Gordon Brown: 'Recession must not lead to a retreat from globalisation'
Prime Minister Gordon Brown is to warn against giving up on globalisation because of the current worldwide financial crisis.

The Telegraph | January 26, 2009

In a speech in London ahead of a series of meetings with the heads of world financial institutions and Asian economic powers, Mr Brown will say there must be no retreat into trade protectionism or a "financial mercantilism" which would restrict banking activities like lending to domestic markets.

He will also call for worldwide co-operation to shore up the fragile global financial system.

Speaking a week after launching a second multi-billion bailout package to get the banks lending again, Mr Brown will acknowledge that their ability to operate as he wishes depends not only on their management in the UK but also on getting the international regulatory regime right.

The current turmoil should be regarded as "the difficult birth-pangs of a new global order" which will deliver a better future if the international community makes the right adjustments, he will say.

Mr Brown wants the London summit of the G20 group of major economies which he is chairing in April to secure international co-operation on financial reform, economic expansion and job creation as a response to the global downturn.

After meeting European allies over the last few weeks and speaking to US president Barack Obama on Friday - the first EU leader to do so - he has scheduled a series of meetings over the next 10 days with the prime ministers of G20 states China, South Korea and Japan, as well as heads of international institutions including World Bank president Robert Zoellick, to prepare the way for the April summit.

Just days after the UK officially entered recession by recording a second quarter of negative growth, the Prime Minister will say today that the international community faces a choice that could make the difference between world prosperity and poverty.

"We could allow this crisis to start a retreat from globalisation," he is expected to say. "As some want, we could close our markets - for capital, financial services, trade and for labour - and therefore reduce the risks of globalisation.

"But that would reduce global growth, deny us the benefits of global trade and confine millions to global poverty.

"Or we could view the threats and challenges we face today as the difficult birth-pangs of a new global order - and our task now as nothing less than making the transition through a new internationalism to the benefits of an expanding global society - not muddling through as pessimists but making the necessary adjustment to a better future and setting the new rules for this new global order."
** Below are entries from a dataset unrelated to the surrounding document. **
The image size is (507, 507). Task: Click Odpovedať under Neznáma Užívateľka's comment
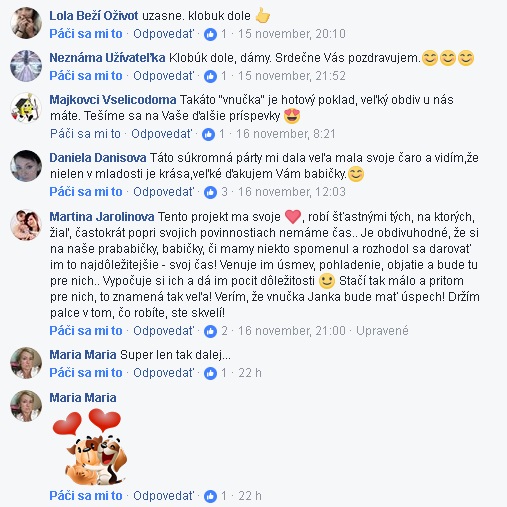pos(163,76)

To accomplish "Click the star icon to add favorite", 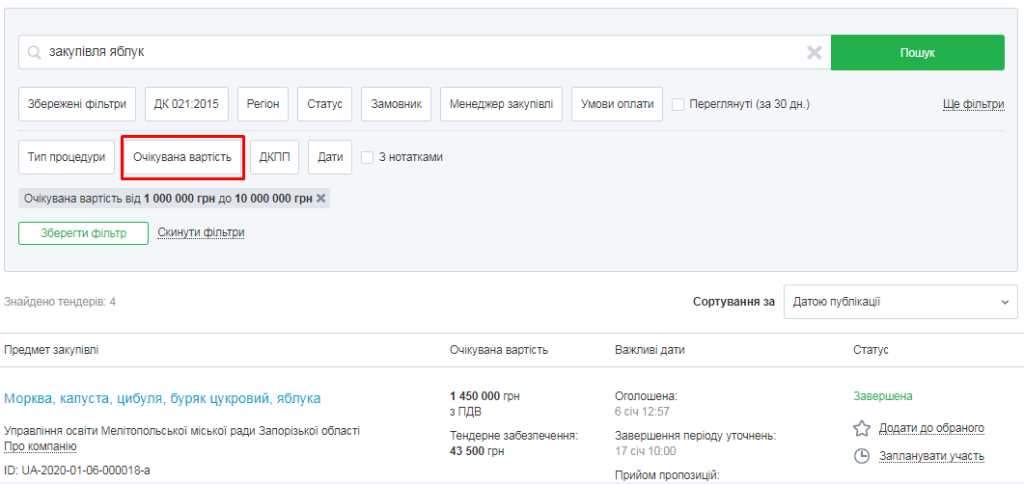I will click(x=861, y=428).
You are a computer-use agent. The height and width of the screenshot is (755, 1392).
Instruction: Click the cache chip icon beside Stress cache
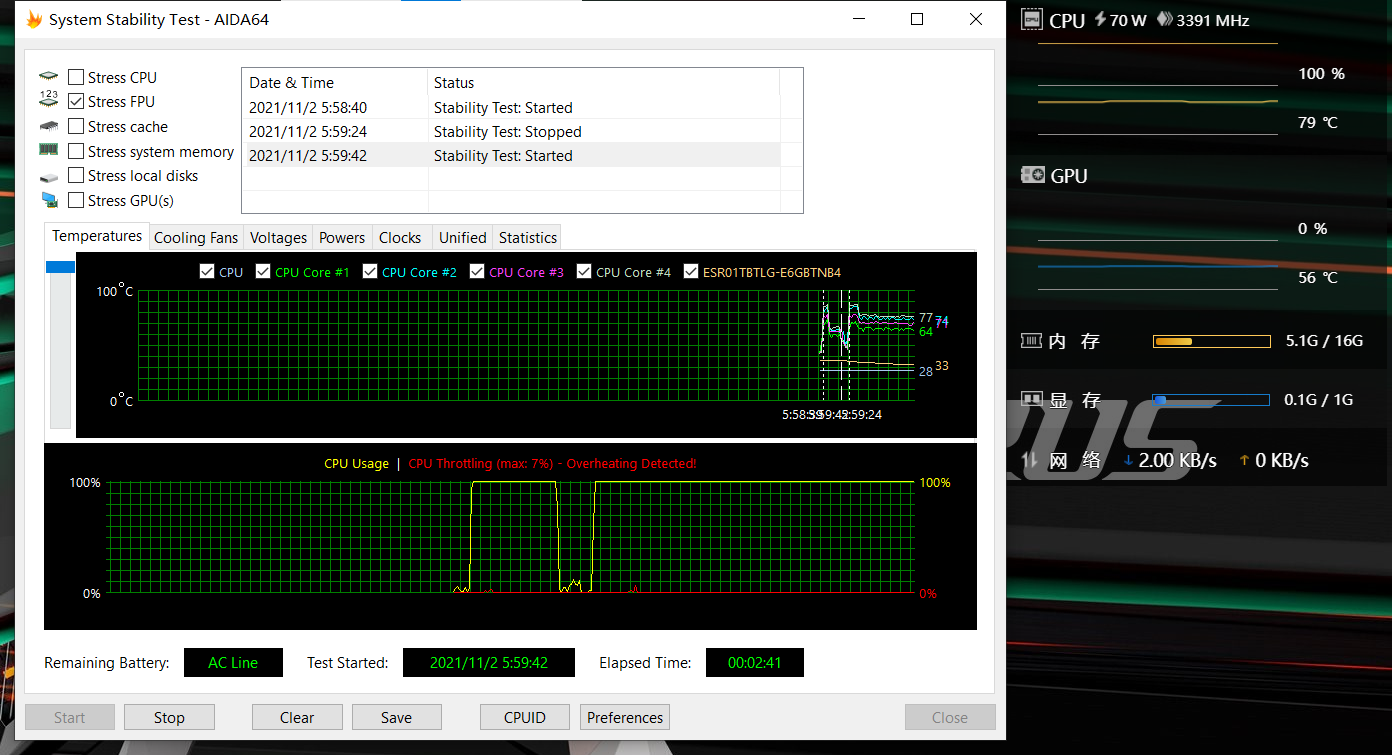click(48, 127)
Mr Brown will say that last week's UK bailout package should provide "the key to preventing a deeper and longer recession than we need to have" by reducing banks' uncertainty over bad debts and enabling them to increase lending to businesses and families.

But he is expected to add: "The ability of banks in Britain to operate as we wish depends not only their management at home but on getting regulation right internationally.
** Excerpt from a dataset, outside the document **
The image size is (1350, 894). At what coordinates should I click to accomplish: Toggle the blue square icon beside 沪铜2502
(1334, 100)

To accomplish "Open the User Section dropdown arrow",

"Our banking systems have been shown to be totally interdependent and interconnected. No financial institution anywhere can insulate itself from the shock that started in the US mortgage market earlier this decade. As banks facing losses retreat to their home markets, we have had a loss of lending capacity in every major market."

And he will add: "The fragility of the global financial system must be addressed internationally.
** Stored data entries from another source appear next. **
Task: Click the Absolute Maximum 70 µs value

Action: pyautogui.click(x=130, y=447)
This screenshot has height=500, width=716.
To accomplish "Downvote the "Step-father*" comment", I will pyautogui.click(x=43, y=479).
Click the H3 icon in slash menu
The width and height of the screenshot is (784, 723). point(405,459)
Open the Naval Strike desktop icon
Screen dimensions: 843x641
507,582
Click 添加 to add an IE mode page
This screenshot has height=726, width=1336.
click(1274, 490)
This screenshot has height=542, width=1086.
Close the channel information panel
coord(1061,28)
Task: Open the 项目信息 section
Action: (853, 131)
"If what happens to a bank in one country can - within minutes - bring potentially devastating effects on banks in a different continent, then only a truly international response - in policy and governance - can be effective. If we all co-ordinate our response there will be a quicker global and therefore British recovery."

Mr Brown will pledge to "fight hard" to prevent a return to the beggar-thy-neighbour protectionism of the 1930s.

And he will warn: "We also need to ensure we do not exercise a new form of financial mercantilism of retreat into domestic lending and domestic financial markets."